The old Southside Fundamental Middle School building in South St. Petersburg will have a new tenant this fall.
In less than five minutes today, the Pinellas County School Board voted unanimously to declare the building unnecessary for the district’s educational purposes, sell it to K-8 charter school University Preparatory Academies for $1.1 million and then approved the school's charter application for five years.
But it took nearly two years of discussion and planning to get to that point. Selling a school district building to a charter school sets a new precedent for the state.
“It’s been a long road to get here,” said Cheri Shannon, University Prep founder. “We wanted to open a school in an area that’s high poverty and high minority, but there weren’t a lot of facilities. One day I was driving around and found Southside and have pursued it ever since.”

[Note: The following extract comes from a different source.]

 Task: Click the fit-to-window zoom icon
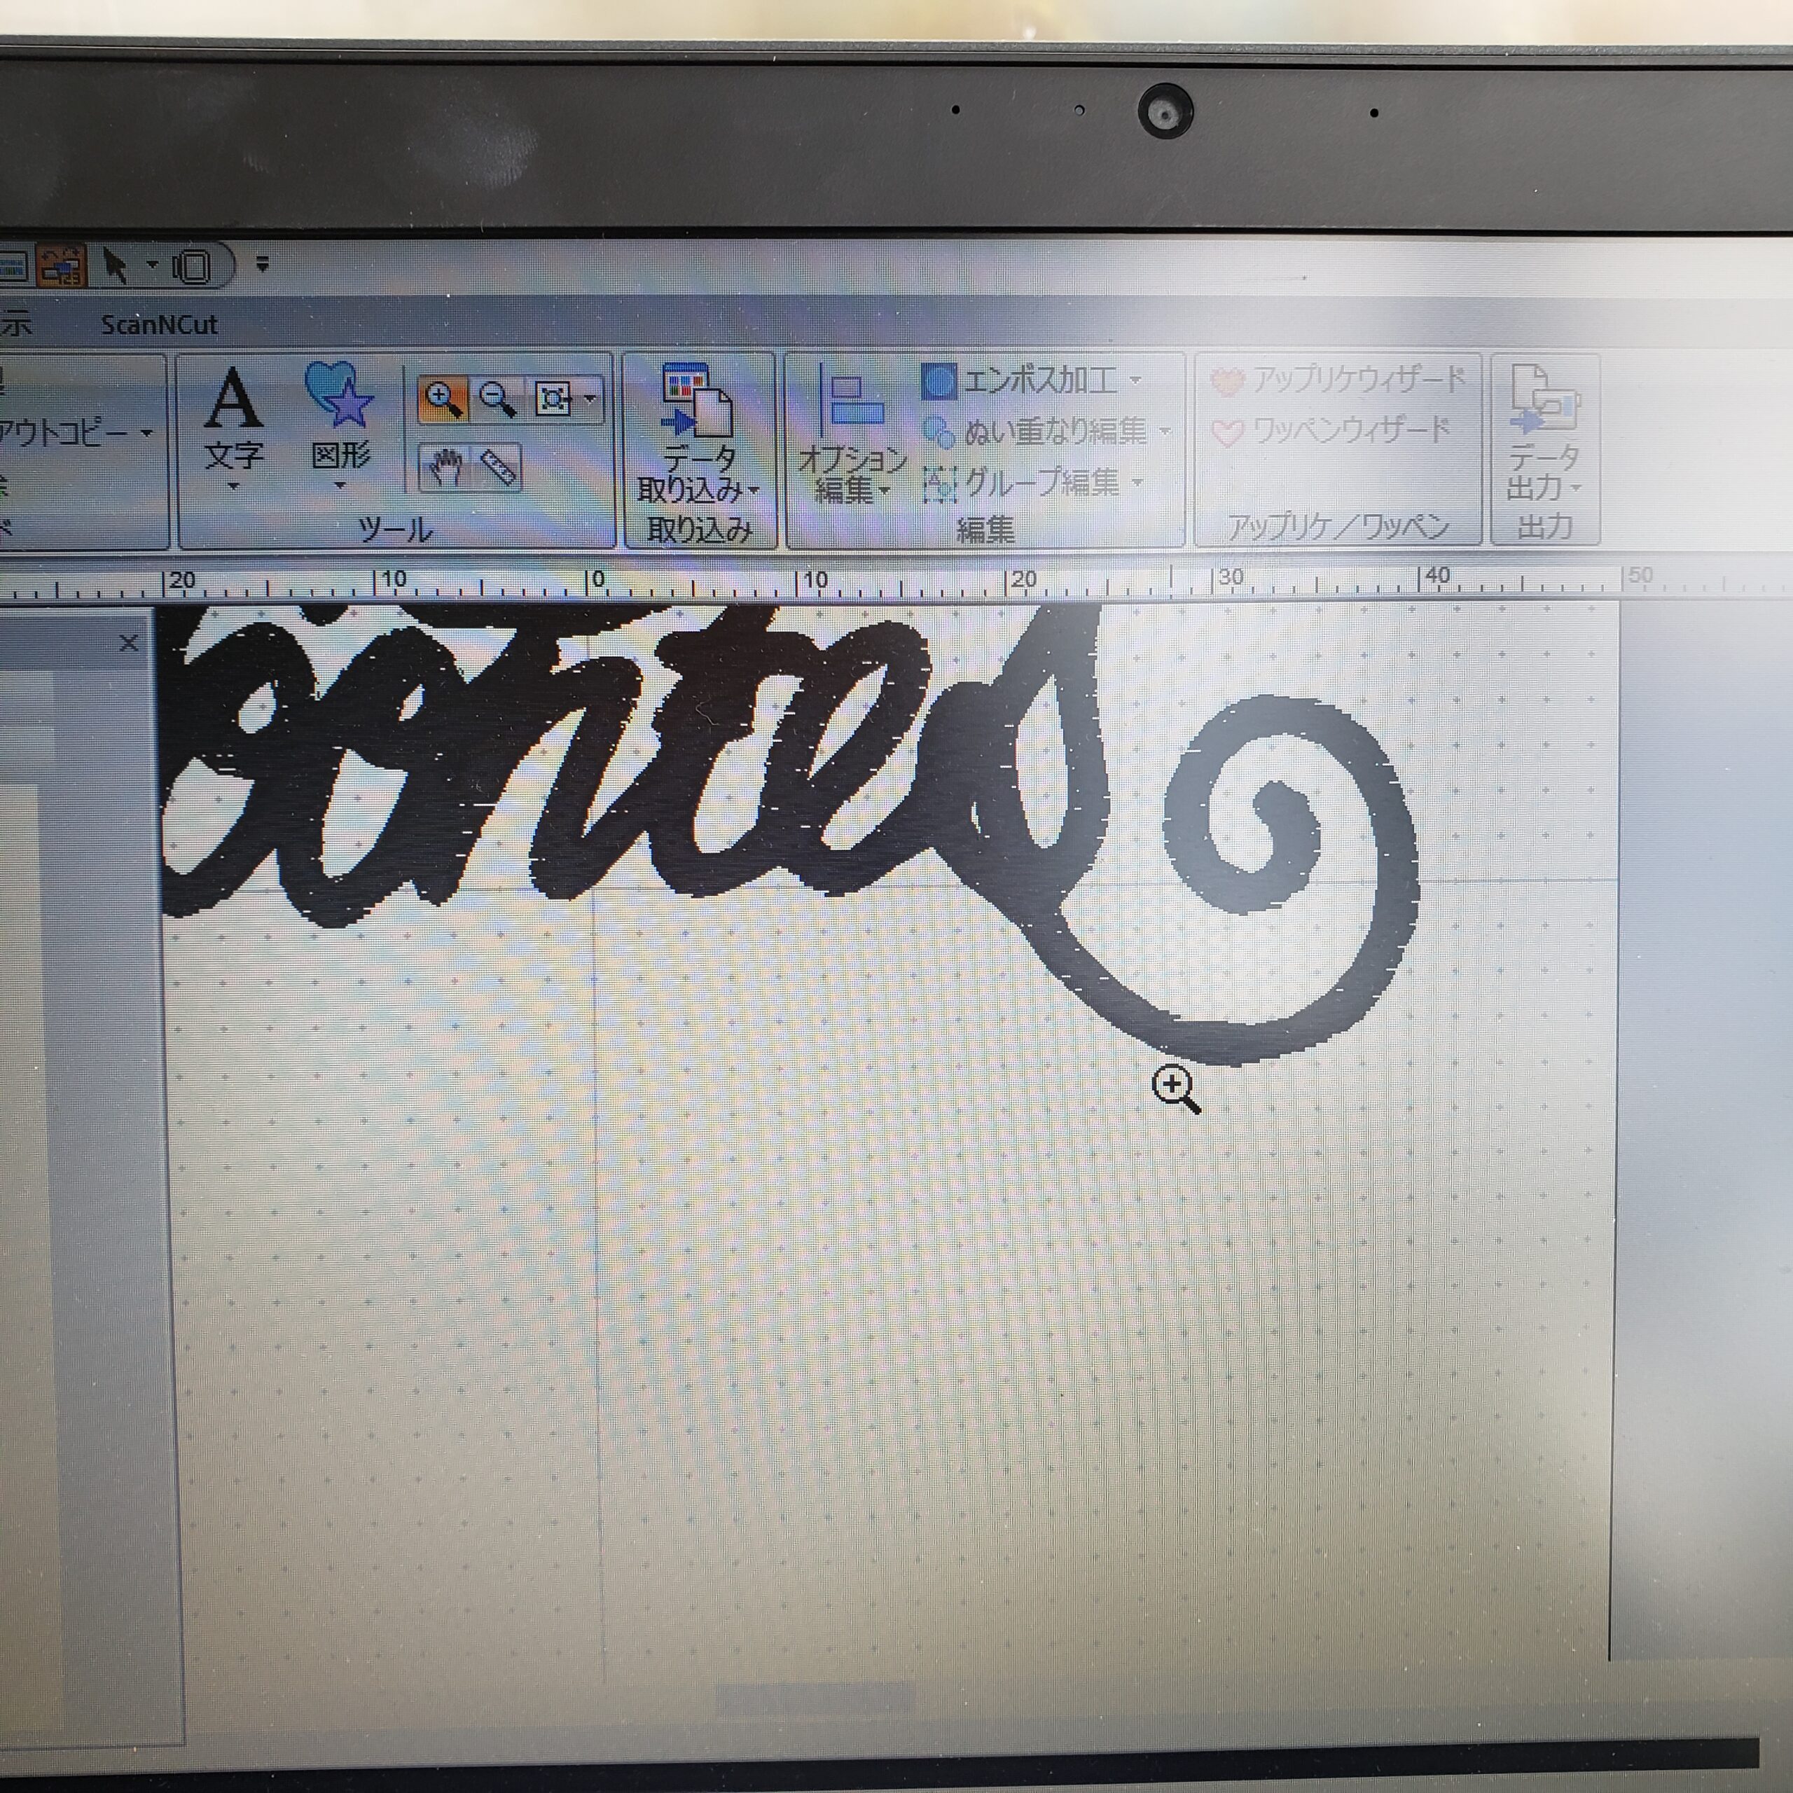coord(553,400)
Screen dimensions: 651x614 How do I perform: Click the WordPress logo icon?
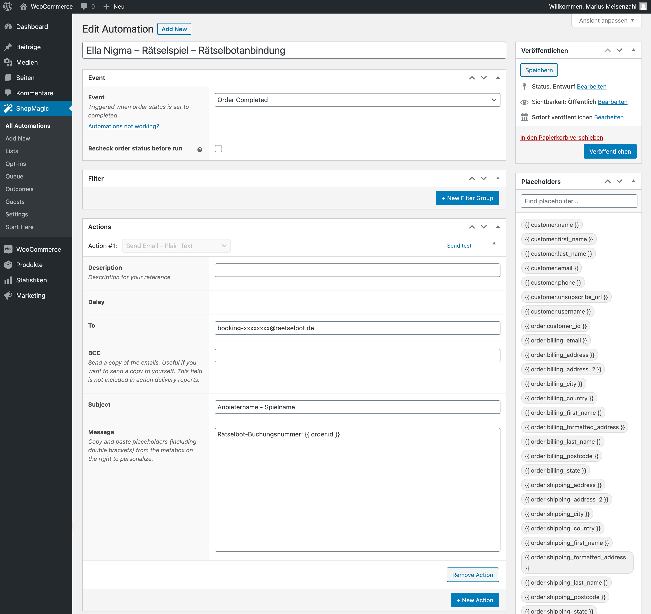tap(8, 7)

Selling the abandoned Southside Fundamental Middle School building on 10th Street South to University Preparatory Academy posed several ethical questions, board members said.
District policy requires that all charter schools have a location before they can be approved to open. But if that location was purchased from the district before an application is approved, it raises questions about what would happen if the sale falls through or the charter application was deemed inadequate.
Experts say the decision not only sets a precedent for the Pinellas County School District but other districts that might attempt a similar agreement.
School Board chairwoman Carol Cook said she thinks Pinellas County has developed a good model.
“There are many districts in the state that separate their public schools from their charters,’’ Cook said, “but guess what? Charter schools are public schools, too. We’re going to do what’s right by our kids.”
Shannon said school officials are still confident they can open the new charter by next fall. The school wants to enroll 564 students in kindergarten through 8th grade in the fall and hopes to have 866 students in five years, with the possibility of adding a high school.
Goliath Davis, the former deputy mayor and police chief in St. Petersburg, now heads the nonprofit organization Learning Village of Pinellas, which has helped efforts to start the school.
Davis says University Preparatory Academy will help fulfill a memorandum of understanding from a 49-year-old integration lawsuit that requires the district to set a goal of creating at least 500 charter seats in predominately black neighborhoods.
“We all really got into the meat of it,” Wikle said. “I really feel comfortable with this partnership … What really convinced me was the memorandum from the lawsuit. It’s something we agreed to and this will help us fulfill that aspiration.”
The school board is not in violation of the lawsuit, said lawyer David Koperski, but critics say the district will be compromised by the board’s decision to close St. Petersburg's Imagine Charter School at the end of the school year.
But even though School Board members are happy with the outcome of the sale, it doesn’t mean that every charter school that may want to follow in University Preparatory’s footsteps will be able to do so, Cook said.
“I don’t want to be forced into saying, ‘That school is empty, therefore we have to sell it to a charter,’ because we could have other plans,” Cook said.
“It comes down to asking, ‘Do we really see how we can use this building in the future?’ If we have ideas for a building, we’ll use them.”